My question is, how does one come up with such a translation of a datatype into a function? Is there a systematic way or algorithm to do this ? Why does this always work and what is the intuition behind this ?
in * TF "Softw.-Eng." by (870 points)

2 Answers

+1 vote

I am not sure whether the following comment points in the right direction. Anyway, have a look at https://en.wikipedia.org/wiki/Church_encoding and Barendregt's book as well as his article in the handbook of logic in computer science.

In general, one can introduce new types as an abbreviation of an existing set of other types in the type universe. Of course, there are many ways how this can be done. In higher order logic theorem provers that is usually done by such a type together with two functions that translate the new type into the available one and back. That is defined in more detail in Tom Melham's paper:

T. Melham, ‘Automating Recursive Type Definitions in Higher Order Logic’, in Current Trends in Hardware Verification and Automated Theorem Proving, edited by G. Birtwistle and P. A. Subrahmanyam (Springer-Verlag, 1989), pp. 341–386.

It is clearly required that the two sets in question have the same cardinality which gives you a first hint on how to select a suitable set. In that way, all types like booleans, natural numbers, integers, lists, sets, reals, etc. are defined on top of a basic set of individuals which is an unspecified infinite type that builds up the semantic universe of a higher order logic. Again Melham's paper above shows some of these constructions.

For primitive recursive types, there is a recipe for a type definition. Melham's achievement was to automate the definition of primitive recursive types in higher order logic which you can find in the above paper so that users of the theorem prover just have to list the primitive recursive definition, and Melham's procedure automatically implemented its embedding in the existing types.

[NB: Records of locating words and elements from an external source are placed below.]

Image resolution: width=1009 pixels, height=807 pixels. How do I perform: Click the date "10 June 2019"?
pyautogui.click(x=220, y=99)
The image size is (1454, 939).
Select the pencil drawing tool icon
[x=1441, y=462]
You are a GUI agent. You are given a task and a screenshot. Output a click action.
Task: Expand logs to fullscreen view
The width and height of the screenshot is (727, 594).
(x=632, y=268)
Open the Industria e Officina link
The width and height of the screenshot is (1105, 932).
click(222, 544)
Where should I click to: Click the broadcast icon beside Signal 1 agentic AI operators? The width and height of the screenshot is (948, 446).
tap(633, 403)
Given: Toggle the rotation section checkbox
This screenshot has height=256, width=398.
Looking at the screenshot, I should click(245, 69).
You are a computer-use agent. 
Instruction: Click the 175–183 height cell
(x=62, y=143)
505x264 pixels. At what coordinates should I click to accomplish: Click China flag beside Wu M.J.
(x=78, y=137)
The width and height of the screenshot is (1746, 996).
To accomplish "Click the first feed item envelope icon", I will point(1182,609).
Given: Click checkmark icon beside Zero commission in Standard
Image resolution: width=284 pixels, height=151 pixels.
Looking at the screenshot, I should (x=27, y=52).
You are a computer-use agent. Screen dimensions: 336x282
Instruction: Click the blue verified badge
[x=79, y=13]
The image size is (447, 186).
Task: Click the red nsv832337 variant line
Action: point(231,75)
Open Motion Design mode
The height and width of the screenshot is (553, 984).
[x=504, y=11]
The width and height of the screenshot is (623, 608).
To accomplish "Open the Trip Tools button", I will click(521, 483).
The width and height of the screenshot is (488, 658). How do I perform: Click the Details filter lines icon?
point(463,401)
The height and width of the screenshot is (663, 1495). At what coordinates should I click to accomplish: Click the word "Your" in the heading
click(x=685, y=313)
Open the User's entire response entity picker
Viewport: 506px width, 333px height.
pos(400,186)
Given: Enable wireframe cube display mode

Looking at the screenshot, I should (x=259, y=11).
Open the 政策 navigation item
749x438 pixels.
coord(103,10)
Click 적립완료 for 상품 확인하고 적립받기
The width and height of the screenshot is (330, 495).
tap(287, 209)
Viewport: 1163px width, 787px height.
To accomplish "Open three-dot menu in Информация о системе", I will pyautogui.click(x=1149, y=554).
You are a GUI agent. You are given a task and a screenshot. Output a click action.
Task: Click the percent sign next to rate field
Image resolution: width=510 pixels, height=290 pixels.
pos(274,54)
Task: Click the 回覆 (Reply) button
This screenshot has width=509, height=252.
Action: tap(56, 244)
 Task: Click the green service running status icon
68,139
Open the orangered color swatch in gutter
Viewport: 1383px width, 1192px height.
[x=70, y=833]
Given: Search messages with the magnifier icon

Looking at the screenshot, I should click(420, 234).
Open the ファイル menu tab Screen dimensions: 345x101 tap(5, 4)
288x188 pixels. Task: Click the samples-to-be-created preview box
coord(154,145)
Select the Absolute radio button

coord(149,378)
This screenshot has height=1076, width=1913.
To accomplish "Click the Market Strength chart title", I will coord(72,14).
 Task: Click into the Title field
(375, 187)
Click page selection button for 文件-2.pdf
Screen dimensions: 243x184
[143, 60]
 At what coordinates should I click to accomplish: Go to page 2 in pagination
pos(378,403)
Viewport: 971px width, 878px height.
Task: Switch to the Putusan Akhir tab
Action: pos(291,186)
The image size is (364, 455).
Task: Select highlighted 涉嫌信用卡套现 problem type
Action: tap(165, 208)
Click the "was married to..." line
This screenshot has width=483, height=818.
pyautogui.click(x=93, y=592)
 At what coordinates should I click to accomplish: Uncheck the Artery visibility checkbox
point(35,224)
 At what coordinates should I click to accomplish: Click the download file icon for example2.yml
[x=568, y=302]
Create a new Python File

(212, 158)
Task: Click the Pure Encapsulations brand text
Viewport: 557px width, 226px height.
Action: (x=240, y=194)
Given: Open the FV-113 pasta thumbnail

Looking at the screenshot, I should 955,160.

Note that once you have natural numbers, Gödelization allows one to embed also other data types. That is typically not comfortable, so that is why Melham's work abstracts from that and introduces new types. Church initiated such encodings that are nowadays also used in higher order logic theorem provers.  

by (170k points)
+1 vote
In the simple case, if you have a datatype with "n" constructors, the type will have the form "∀a . C_1 -> C_2 -> ... -> C_n -> a".

For example, as a list has constructors "Cons" and "Nil", you will have the form "∀b . CaseCons -> CaseNil -> b".

Each "C_i" is a function type, where the arguments are the parameters of the constructor. If the parameter contains a recursive occurrence of the datatype, it is replaced by the result (or results) for computing the recursive case(s).

For example, the list constructor "Cons :: a -> List a -> List a" means that the function "CaseCons" above has the form "a -> b -> b".

The Nil constructor has no parameters, so "CaseNil" will be just "a".

The construction is a bit more complicated for mutually recursive datatypes or when the defined type does appear nested within another datatype (e.g. a tree where a node has a list of children).
For mutual recursion, you can use more than one universally quantified variables (one per datatype).
Nested recursion can be transformed to a mutually recursive definition.

I think there are also cases, where the construction is not possible. At least I would not know how to do it for something like "data X = A (X -> Bool) | B".